Chicago Cops Planted Drugs, Exoneree Says

     CHICAGO (CN) — After serving nearly a decade in prison for crimes he claims he did not commit, a man accuses Chicago cops in a federal complaint of planting drugs.
     While Ben Baker, now 44, was living with his partner, Clarissa Glenn, and their three sons in the Ida B. Wells housing complex on the South Side of Chicago in 2004, it was “actively patrolled by a tactical team of [Chicago Police Department] CPD officers led by [Police Sergeant Ronald] Watts,” the 42-page lawsuit states.
     Watts’ team was “well-known” at the now-demolished Wells, where “they maintained a visible presence and they had a reputation among residents of harassing young black men,” Baker claims in his complaint
     Government officials knew of Watts and his crew’s alleged misconduct as early as 1999, and by 2004, an FBI investigation was well underway, Baker adds.
     When police supposedly found drugs in a mailbox at Wells in June 2004, Baker learned that Watts planned to frame him, according to the lawsuit.
     “Watts told Mr. Baker that if he gave Watts a $1,000 bribe, Mr. Baker would still have to ‘fight the case’ but that Watts would ensure that Mr. Baker would ‘beat it,'” the lawsuit states.
     Weeks after Baker refused, Watts and other officers “stormed Mr. Baker’s home with their guns drawn” and handcuffed him, according to the lawsuit.

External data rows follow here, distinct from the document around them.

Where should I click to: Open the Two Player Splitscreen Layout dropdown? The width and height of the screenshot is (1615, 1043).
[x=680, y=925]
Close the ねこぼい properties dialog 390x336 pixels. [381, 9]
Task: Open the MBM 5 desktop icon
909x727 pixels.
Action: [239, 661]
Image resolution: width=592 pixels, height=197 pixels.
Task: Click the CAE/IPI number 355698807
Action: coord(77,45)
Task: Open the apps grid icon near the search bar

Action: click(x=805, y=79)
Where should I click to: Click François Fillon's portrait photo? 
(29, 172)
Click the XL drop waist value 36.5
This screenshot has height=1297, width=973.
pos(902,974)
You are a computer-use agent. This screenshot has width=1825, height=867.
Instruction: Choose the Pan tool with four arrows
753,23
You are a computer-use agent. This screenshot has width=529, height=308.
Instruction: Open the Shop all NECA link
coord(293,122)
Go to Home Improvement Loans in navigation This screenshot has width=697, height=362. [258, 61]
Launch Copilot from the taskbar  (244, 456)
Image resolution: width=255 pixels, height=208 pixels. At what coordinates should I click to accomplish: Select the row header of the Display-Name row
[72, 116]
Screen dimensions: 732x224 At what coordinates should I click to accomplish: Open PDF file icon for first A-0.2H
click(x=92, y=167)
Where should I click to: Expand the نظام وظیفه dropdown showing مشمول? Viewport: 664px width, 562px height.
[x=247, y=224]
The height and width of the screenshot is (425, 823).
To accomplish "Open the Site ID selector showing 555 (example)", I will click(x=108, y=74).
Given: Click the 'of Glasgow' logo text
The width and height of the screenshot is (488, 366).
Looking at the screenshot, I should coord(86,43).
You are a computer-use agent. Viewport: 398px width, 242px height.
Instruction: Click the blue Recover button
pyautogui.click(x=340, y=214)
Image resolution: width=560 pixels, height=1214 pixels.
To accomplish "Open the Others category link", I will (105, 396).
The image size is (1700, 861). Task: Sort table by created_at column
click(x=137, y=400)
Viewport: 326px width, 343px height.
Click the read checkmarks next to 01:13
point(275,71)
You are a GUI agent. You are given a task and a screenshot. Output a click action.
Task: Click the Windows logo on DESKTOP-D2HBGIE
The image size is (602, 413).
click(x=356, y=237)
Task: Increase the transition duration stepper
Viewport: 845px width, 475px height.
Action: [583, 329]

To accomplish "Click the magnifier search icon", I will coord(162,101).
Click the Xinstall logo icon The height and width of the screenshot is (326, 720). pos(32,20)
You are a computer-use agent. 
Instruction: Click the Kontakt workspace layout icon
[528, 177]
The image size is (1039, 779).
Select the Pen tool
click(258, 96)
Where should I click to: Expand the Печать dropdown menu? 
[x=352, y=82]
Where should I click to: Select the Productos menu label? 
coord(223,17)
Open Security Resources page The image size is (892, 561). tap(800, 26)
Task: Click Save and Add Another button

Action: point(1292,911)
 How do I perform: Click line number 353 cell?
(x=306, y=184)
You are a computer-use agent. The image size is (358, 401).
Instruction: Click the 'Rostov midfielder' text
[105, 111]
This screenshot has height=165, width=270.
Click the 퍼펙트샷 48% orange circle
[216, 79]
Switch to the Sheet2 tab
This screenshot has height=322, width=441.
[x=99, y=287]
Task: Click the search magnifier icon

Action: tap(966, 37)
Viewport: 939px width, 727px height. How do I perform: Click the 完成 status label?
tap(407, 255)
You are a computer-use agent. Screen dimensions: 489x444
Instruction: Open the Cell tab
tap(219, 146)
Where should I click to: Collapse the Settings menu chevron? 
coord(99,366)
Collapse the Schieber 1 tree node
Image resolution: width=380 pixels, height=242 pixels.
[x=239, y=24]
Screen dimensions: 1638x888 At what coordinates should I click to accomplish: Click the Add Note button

     “If we don’t find nothing [in the house] you’re going [to jail] for what was in the mailbox,” Watts allegedly told Baker.
     Though the officers’ illegal search revealed no drugs at Baker’s home, they arrested him anyway and falsely charged him with drugs in a mailbox, he claims.
     After Baker spent four-and-a-half months awaiting trial in Cook County Jail, the trial judge granted his motion to suppress evidence and dismissed the case, the lawsuit states.
     Sergeant Alvin Jones allegedly “promised that next time they would make charges against Mr. Baker ‘stick.'”
     The officers arrested Baker at Wells again in 2005, while he was on his way to get his mother a birthday gift, according to the lawsuit.
     “I told you we were going to get you,” Jones allegedly said to Baker.
     The officers falsely charged Baker with possession of heroin and cocaine with the intent to deliver, according to the complaint.
     Baker and Glenn allegedly “took several steps to attempt to expose the misconduct and corruption of the defendant officers, including making complaints directly to the CPD.”
     The officers, in turn, confronted Glenn, calling her a “bitch,” telling her that she would wind up in prison with Baker and warning her to “be careful,” the lawsuit states.
     Plus, when Baker was on bond, Watts forced the couple out of their truck at Wells, and “pulled a plastic bundle that appeared to contain narcotics out of his sleeve, falsely claiming that he found the narcotics in the truck,” according to the lawsuit.
     Glenn knew a guilty verdict could land her in prison for at least four years, leaving their children with no parents to raise them, so she “had no real choice but to accept” the state’s attorney’s offer to reduce her charges in exchange for guilty pleas by both, the lawsuit states.
     Baker was convicted in 2006 of two counts of possession of controlled substances and ultimately sentenced to 14 years in prison on each count, the lawsuit states.
     He says he “would not have been convicted if it were not for the defendant officers’ fabrication of evidence and withholding of exculpatory evidence.”
     After serving nearly a decade, Baker was exonerated in March 2016, after Watts was indicted in 2012 for robbing drug couriers and fabricating stories against an FBI informant.
     Baker sued the city, Watts, Jones, 15 other named officers, and unnamed officers in Chicago federal court Thursday.
     The 10-count complaint alleges violations of due process and the First Amendment; federal malicious prosecution; failure to intervene; conspiracy; emotional distress; respondeat superior; and indemnification.
     Baker seeks a jury trial, compensatory and punitive damages, and attorneys’ fees and costs.
     He is represented by Elizabeth Mazur with Loevy & Loevy in Boulder, Colo. and Chicago.
     The city did not return a request for comment emailed Monday.